泰香ちゃんは、話が込み入ってくると、「そんなにいろいろ知りたいなら、本人に聞いた方がいいでしょ」と言って、「杏菜に連絡とりたがっている人がいるって伝えとく、もし杏菜も連絡しようってなったら、その時に連絡先も伝えとくから」とも言ってくれました。

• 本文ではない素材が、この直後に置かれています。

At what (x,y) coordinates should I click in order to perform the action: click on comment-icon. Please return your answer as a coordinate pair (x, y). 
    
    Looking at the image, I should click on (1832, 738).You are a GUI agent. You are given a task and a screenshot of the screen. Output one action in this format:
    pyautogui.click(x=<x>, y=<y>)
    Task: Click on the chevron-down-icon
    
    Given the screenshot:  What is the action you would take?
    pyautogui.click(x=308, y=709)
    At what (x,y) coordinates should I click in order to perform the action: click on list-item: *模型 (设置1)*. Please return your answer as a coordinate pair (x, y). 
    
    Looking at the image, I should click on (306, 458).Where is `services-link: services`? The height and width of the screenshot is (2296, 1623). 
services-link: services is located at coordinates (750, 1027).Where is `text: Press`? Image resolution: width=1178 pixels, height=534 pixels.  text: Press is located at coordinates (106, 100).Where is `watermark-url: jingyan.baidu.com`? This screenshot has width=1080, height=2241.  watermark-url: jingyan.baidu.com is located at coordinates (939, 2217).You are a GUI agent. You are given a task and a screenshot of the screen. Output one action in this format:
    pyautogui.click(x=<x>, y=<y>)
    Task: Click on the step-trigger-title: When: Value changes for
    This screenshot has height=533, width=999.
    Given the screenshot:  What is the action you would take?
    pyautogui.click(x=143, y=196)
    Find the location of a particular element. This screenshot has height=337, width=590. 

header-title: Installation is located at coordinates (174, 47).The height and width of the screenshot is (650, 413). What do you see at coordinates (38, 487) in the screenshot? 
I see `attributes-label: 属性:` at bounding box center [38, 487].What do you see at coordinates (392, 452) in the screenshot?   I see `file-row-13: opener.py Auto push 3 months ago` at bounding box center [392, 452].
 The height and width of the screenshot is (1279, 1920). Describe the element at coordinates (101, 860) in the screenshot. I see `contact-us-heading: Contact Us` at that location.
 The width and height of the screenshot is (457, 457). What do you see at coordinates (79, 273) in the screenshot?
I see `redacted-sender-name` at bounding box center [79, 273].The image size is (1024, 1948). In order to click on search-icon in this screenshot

幼い子供と生活している杏菜ちゃんに手間をかけさせるのは悪いけれど、もうここまで来たら、杏菜ちゃんに話を聞かないとどうしようもないと思っています。
12月9日
見知らぬ番号から電話がかかってきました。杏菜ちゃんかもしれないと思って出ると、男の人の声で驚きました。以下、その時の会話です。
私「もしもし。」
「……。」
私「もしもし。」
「……。」
私「もしもし。もしかして、杏菜ちゃん?」
(男の人の声で突然)「何で杏菜のこと調べてるんだよ。今更!」
私「えっ。私、杏菜ちゃんの中学生の同級生で、どうしてるかなと思いまして」
男「どうせ子供のこととか、噂とか、そんなんだろ!ほっといてくれよ。」
私「あなた、誰なんですか。」
男「俺は、杏菜の彼氏だよ。」
私はこの時、竜海本人が電話をかけてきているのかと、一瞬思いました。でも、こんな感情的な言葉遣いをするタイプの人ではないとすぐに気付いて、打ち消しました。でも、本当に、ほんの一瞬だけ、私は、竜海と話せているのでは、と期待してしまったのです。
私「彼氏?」
男「そうだよ。」
私「……。いつから、杏菜ちゃんと付き合っているんですか?」
男「はぁ?何でそんなこと聞くんだよ。」
私「竜海……、知ってますか。」
男「……。」
私「話、聞かせてもらえませんか。私、竜海のこと、知りたいんです!」
男「何なんだよ、ほんと。やっと、あいつと離れられたと思ったのに。そもそもお前、竜海とどういう関
係なんだよ!」
私「友達です。」
男「嘘だな……。お前、俺のこと、覚えてないのかよ。」
私「えっ?」
男「駿だよ。竜海と同じ小学校。」
「駿」。私は、その名前をどうにか思い出しました。そうです。あの「駿」です。杏菜ちゃんのストーカーのようだった男。中学受験に失敗して、竜海を恨んでいる風だったあの人。駿は、私とも知り合いでした。小学生の時、塾で、一時期同じクラスだったのです。いつも、成績トップの子の悪口を端の席で言っている、そんな少年でした。その人が、どうして今、杏菜ちゃんの彼氏になっているのでしょうか。噂の子供とは、どういう関係なのでしょうか。駿は、「お前みたいなやつは、竜海って人間を誤解している」と言いました。その「誤解」を解消するためなら、会ってやってもいい、とも。
とりあえず、週末、駿と会います。